Some people feel they have a claim on you when you are in the public eye or they have paid money to watch you, I say. "Yes, but it doesn't say in my job remit, 'Go and meet the audience', does it? It doesn't say I've got to invite them into my dressing room and have a meal with them after, does it? I mean, I do my job and then I can go home, can't I? I got very, very angry. Wrote a letter. Then one of my fellow actors, Lucy Cohu, said, 'That's terrible, where's the letter?' She went, 'D'you mind?' and she picked it up and ripped it in half. And she was right."

But for all Simm's grumpiness, it is enthusiasm that wins out in the end – for work, music, friends, family. He was content as a kid, loved his clubbing years, but now he's happier than ever. "I was lamenting the 1990s for quite a few years into the noughties, then I realised the noughties were nearly over and that they've been much better than the 90s. I've got married, had two kids. I much prefer being older, don't you?"

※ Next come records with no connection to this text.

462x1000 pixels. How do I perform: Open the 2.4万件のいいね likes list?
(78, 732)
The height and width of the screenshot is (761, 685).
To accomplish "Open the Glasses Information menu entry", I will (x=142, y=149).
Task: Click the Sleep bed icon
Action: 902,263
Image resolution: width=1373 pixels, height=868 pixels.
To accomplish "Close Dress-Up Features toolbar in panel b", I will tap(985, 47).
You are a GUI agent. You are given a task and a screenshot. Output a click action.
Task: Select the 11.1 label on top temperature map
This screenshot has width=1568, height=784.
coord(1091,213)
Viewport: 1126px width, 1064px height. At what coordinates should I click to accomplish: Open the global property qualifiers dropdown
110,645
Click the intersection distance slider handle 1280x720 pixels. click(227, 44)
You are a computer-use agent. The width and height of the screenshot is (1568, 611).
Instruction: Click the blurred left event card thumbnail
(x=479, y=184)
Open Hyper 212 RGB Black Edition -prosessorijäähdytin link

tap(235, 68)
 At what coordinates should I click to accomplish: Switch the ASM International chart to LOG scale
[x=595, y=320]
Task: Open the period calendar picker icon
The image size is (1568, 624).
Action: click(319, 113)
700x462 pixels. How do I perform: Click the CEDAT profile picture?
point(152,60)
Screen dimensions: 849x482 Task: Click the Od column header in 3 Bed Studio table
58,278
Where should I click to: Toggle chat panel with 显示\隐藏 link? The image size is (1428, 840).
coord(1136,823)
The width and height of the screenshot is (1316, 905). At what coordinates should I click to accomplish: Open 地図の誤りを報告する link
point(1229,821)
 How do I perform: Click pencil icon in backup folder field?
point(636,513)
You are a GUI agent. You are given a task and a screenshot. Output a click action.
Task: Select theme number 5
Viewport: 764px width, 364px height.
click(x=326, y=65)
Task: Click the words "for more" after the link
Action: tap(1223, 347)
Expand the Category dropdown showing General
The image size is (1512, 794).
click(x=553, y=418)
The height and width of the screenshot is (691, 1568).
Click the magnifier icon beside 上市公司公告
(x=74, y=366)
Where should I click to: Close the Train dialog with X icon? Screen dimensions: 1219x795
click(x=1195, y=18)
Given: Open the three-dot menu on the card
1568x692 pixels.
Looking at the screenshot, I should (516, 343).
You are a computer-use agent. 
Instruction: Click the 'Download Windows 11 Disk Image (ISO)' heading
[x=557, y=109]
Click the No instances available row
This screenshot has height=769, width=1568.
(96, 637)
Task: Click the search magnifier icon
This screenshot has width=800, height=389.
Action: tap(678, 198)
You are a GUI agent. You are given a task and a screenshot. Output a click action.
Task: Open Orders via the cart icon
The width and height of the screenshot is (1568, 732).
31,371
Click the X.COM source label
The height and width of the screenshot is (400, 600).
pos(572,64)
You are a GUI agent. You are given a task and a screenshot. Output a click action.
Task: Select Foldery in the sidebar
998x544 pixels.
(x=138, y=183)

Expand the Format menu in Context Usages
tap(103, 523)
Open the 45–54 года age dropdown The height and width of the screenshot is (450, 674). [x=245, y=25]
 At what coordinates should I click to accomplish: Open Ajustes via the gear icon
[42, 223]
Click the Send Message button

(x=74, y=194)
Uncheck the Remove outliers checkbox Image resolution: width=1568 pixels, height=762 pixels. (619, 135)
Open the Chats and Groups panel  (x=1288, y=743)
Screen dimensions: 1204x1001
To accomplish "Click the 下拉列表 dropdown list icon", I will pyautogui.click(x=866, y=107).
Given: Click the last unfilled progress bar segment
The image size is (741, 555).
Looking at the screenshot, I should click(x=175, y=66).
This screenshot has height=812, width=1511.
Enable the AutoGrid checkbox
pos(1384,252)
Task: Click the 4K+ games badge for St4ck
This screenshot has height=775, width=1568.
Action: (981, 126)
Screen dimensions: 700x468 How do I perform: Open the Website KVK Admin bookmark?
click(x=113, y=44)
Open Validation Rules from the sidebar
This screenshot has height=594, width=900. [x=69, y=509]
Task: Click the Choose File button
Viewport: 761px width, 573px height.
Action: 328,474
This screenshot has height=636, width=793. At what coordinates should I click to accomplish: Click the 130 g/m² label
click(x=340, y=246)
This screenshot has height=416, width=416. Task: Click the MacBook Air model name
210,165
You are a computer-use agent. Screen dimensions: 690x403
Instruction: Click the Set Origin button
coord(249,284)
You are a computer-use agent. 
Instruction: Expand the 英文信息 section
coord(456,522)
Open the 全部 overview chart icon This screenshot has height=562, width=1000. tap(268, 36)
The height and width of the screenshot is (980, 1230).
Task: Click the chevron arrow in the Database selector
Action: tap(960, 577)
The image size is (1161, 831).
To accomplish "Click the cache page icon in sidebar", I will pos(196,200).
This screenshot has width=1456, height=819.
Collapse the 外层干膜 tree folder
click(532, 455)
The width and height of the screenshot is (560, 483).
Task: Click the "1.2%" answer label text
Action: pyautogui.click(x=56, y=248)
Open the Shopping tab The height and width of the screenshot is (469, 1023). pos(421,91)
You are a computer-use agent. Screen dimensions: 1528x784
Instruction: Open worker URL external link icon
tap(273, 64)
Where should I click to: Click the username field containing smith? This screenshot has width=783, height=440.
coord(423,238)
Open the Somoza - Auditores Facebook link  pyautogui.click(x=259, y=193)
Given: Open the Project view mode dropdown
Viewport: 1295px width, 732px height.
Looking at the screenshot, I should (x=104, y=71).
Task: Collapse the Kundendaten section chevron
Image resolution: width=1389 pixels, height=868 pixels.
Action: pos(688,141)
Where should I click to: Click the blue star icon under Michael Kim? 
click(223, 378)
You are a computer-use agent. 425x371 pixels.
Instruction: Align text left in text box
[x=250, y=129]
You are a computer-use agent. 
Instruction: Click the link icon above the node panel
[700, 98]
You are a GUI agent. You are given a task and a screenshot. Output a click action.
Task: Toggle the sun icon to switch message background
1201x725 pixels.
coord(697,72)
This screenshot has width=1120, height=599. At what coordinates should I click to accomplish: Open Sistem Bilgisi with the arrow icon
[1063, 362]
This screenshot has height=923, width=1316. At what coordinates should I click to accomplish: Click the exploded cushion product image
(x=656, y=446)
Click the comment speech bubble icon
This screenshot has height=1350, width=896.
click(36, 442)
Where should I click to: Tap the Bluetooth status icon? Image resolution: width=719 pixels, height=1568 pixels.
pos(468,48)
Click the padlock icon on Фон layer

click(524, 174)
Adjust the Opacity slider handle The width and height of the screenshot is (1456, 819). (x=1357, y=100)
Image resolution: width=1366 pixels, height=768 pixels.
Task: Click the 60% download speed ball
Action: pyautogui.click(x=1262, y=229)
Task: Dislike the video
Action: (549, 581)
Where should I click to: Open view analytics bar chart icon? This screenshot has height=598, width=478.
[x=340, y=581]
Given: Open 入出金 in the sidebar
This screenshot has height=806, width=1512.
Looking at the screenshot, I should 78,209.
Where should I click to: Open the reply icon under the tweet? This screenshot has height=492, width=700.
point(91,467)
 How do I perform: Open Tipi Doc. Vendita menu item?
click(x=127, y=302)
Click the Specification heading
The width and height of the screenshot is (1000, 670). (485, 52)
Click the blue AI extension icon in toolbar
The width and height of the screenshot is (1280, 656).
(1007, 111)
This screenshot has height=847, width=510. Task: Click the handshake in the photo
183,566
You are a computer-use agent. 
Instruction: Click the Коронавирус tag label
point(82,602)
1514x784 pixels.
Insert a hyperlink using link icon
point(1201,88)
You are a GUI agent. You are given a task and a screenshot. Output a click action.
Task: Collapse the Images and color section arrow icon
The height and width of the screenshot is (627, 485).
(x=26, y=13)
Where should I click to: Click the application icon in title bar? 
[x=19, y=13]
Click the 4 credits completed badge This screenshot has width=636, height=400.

Does he think he's changed? Well, he says, Kate tells him he has no ambition these days. "I often see these people fly past me, like James McAvoy. State Of Play was his first job and he's brilliant. Voom! Supernova!! It's happening to Benedict Cumberbatch now, and they're suddenly huge, working with Steven Spielberg, and you think, 'How the hell does that happen?' Kate says, 'Well, you don't play the game,' because I won't go to parties or premieres or any of that shit, because I can't be arsed laughing at some producer's gags just to get a job."

Does she say that disapprovingly or proudly? He's not quite sure. "I'm halfway a twat and halfway ambitious. There was a time when I wanted to be Brad Pitt. I'd have loved to have been in Star Wars, but I was in Human Traffic not Trainspotting. So that's the way my life has gone."

But actually, he says, he wouldn't have it any other way. He wants to see his kids (his son is nine, his daughter three) grow up, doesn't want to miss all their landmarks. "All that separation. It's physically painful. It used to be great working away from home on location, but I miss the kids. So I think that dictates a lot of decisions I make now."

Anyway, he says, he knew what it was like to have nothing when he was growing up, and he's doing just fine now. And if the work's no good, even if it is close to home, he's not interested. "I've turned down massive pay cheques." What's the biggest? "Well, I can't really name things because it's not fair on the people… not Hollywood films, maybe third series of hit shows they want to carry on. I can't do shit for money. Getting fucked for money – surely that's the definition of a prostitute. Hehe!" The films he's interested in tend to be small-scale and challenging – after making Wonderland and 24 Hour Party People with Michael Winterbottom, he's now working with him again on a film about a prisoner, shot in real time over five years.

Imagine if you'd gone to the States and become Ewan McGregor, I say. He grimaces. "It would have been unbearable… but at least I'd have had enough money to build a big moat around my castle."